ECLI:NL:RBDHA:2025:14878
Rechtbank Den Haag
- Eerste aanleg - enkelvoudig
- Rechtspraak.nl
Weigering van een Ziektewet-uitkering en de beoordeling van arbeidsongeschiktheid
In deze zaak heeft de Rechtbank Den Haag op 8 augustus 2025 uitspraak gedaan in een geschil tussen een eiser en de Raad van bestuur van het Uitvoeringsinstituut werknemersverzekeringen (Uwv) over de weigering van een Ziektewet (ZW) uitkering. Eiser, die bekend is met diverse gezondheidsklachten waaronder rugklachten, psychische klachten en slaapapneu, had zich op 13 juni 2023 ziekgemeld. De Uwv weigerde de uitkering per 13 juni 2023, en dit besluit werd in een later bestreden besluit van 8 april 2024 gehandhaafd. Eiser heeft hiertegen beroep ingesteld, waarbij hij aanvoerde dat onvoldoende rekening was gehouden met zijn meervoudige problematiek en dat er medische redenen waren voor een urenbeperking.

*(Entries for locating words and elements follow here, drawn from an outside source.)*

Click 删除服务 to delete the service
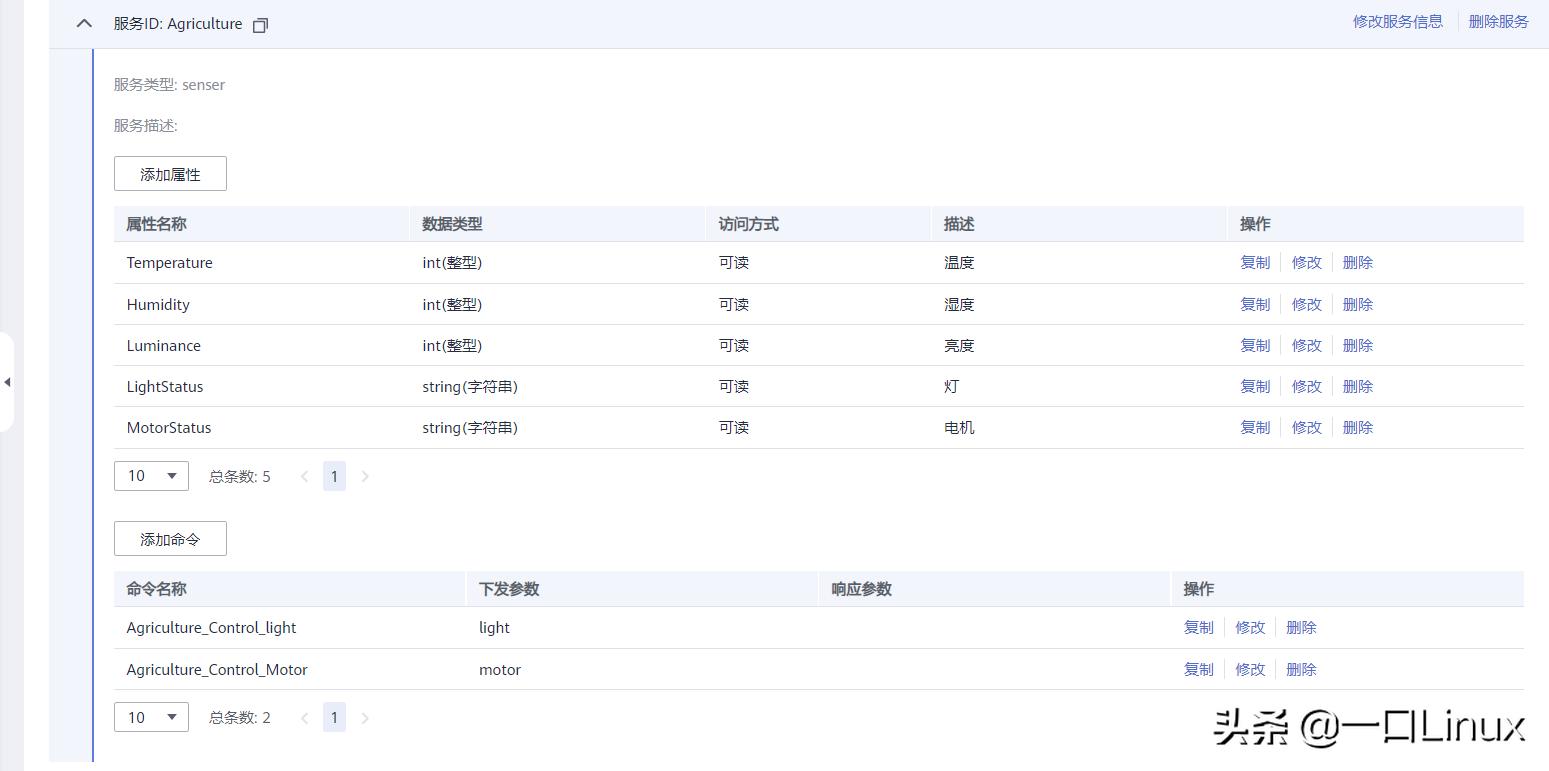1549x771 pixels. [x=1497, y=21]
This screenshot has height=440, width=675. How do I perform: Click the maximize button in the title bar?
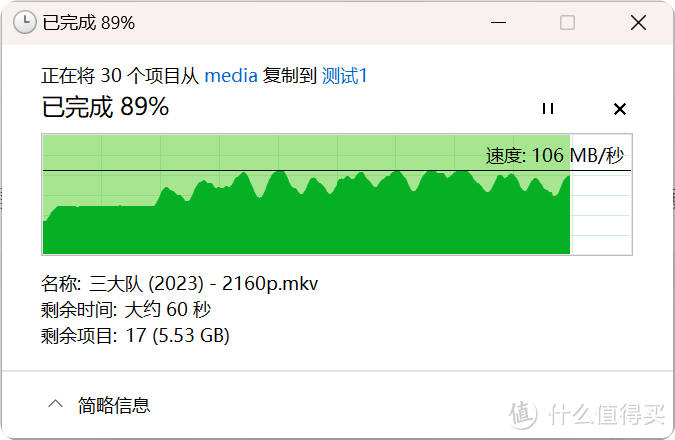[567, 22]
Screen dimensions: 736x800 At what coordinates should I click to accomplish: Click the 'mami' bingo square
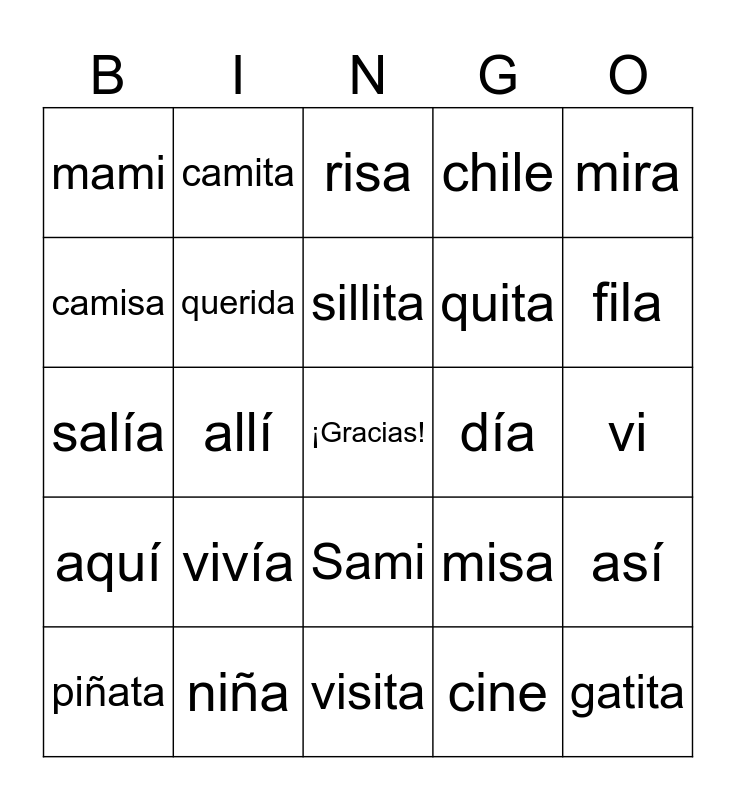pos(108,173)
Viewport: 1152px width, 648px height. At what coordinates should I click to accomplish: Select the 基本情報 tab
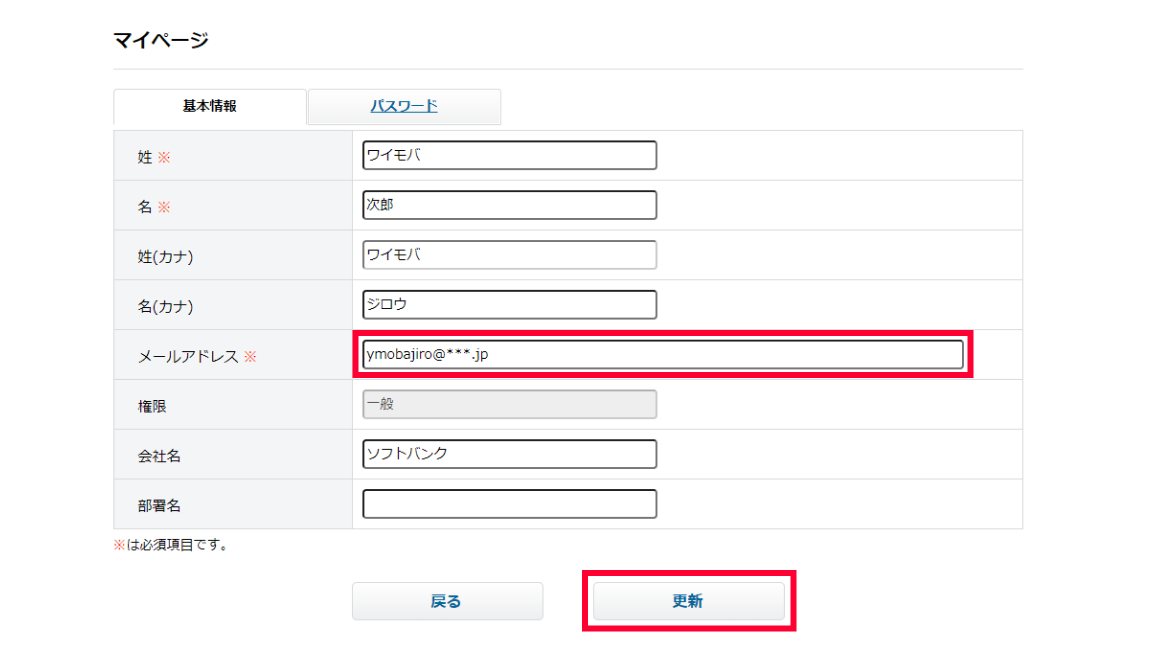[x=209, y=106]

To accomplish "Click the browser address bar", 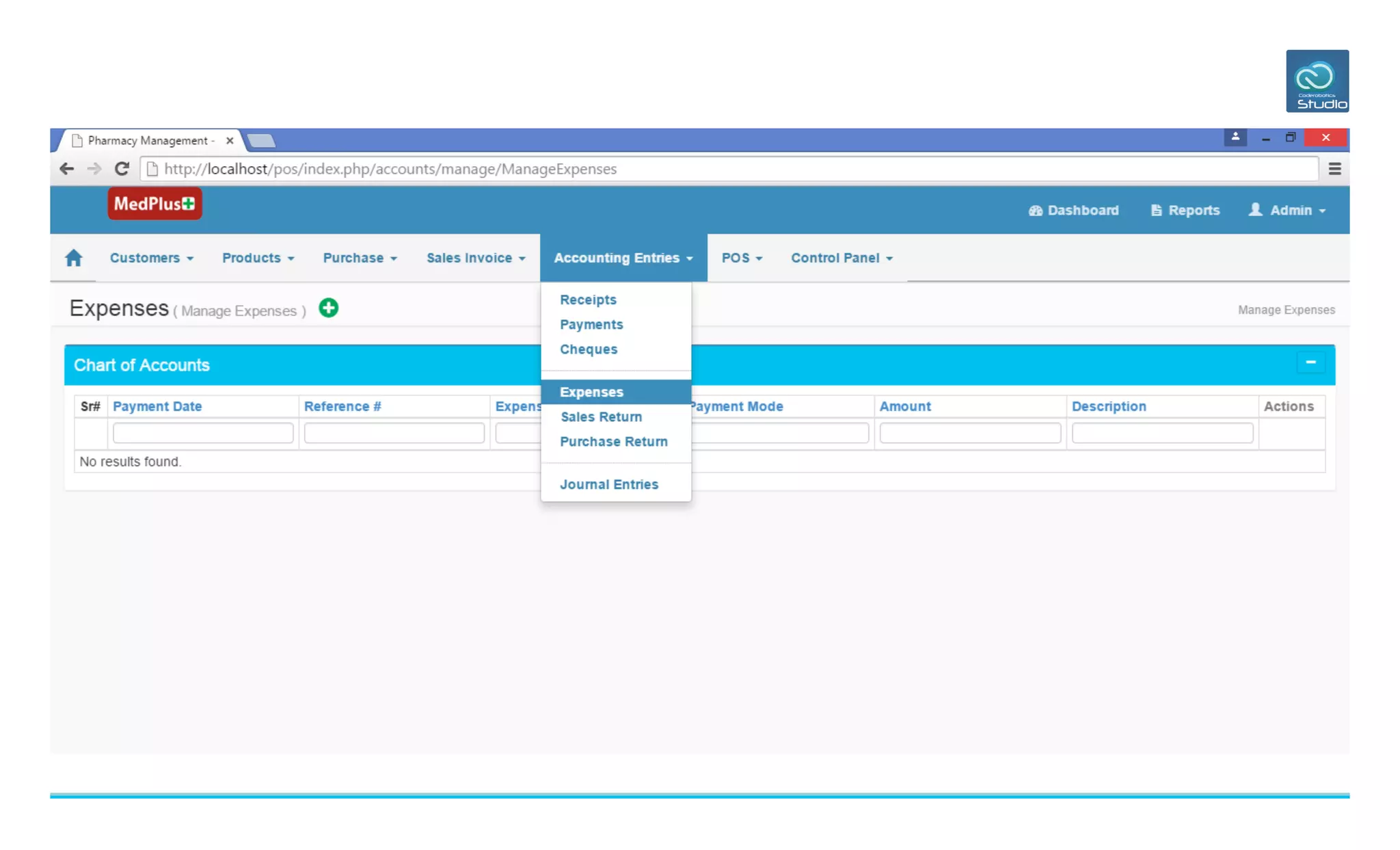I will point(729,169).
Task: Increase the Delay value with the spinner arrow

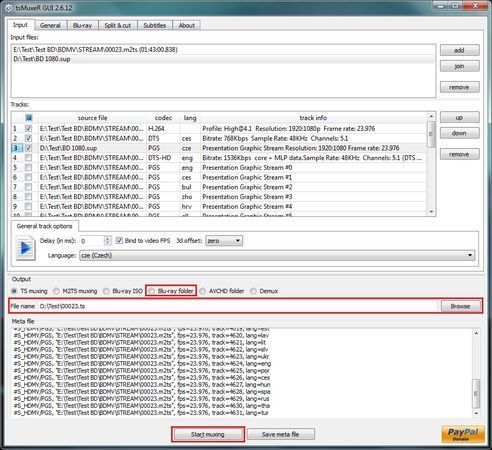Action: click(107, 238)
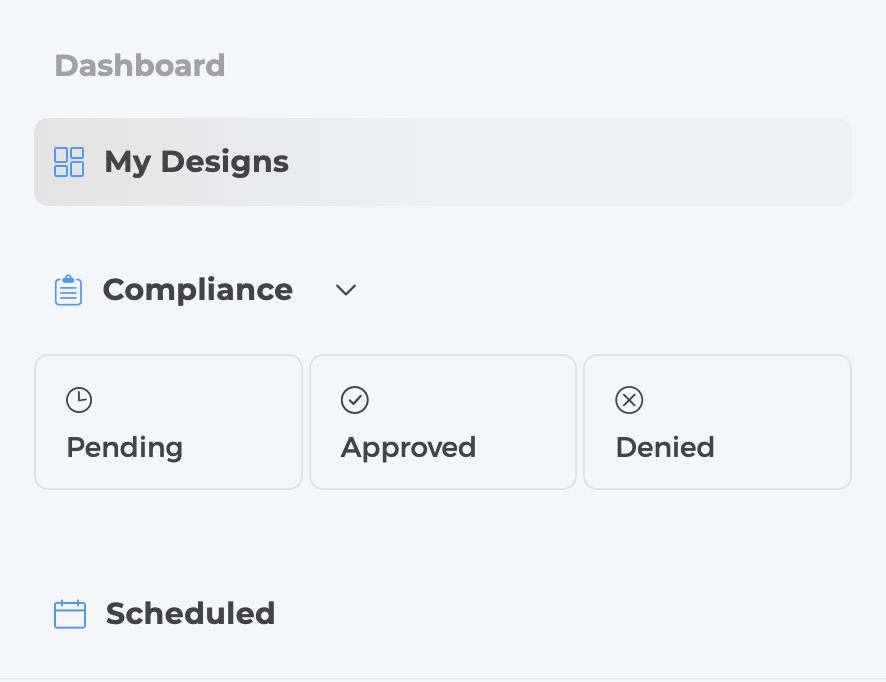The image size is (886, 682).
Task: Click empty space in highlighted My Designs row
Action: (x=565, y=162)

De rechtbank heeft de zaak op 21 mei 2025 behandeld, waarbij zowel eiser als zijn gemachtigde, alsook de gemachtigde van de Uwv aanwezig waren. De rechtbank overwoog dat de verzekeringsarts b&b had vastgesteld dat de medische beperkingen van eiser niet waren toegenomen ten opzichte van eerdere beoordelingen. De rechtbank concludeerde dat de Uwv terecht had geweigerd om eiser een ZW-uitkering toe te kennen, omdat hij geschikt werd geacht voor de geduide functies. De rechtbank oordeelde dat de medische rapporten zorgvuldig waren opgesteld en dat er geen aanleiding was om te twijfelen aan de juistheid van het medisch oordeel.
Uiteindelijk verklaarde de rechtbank het beroep van eiser ongegrond en wees het verzoek om terugbetaling van griffierecht af. De uitspraak werd openbaar gemaakt op 8 augustus 2025, en partijen werden geïnformeerd over de mogelijkheid tot hoger beroep.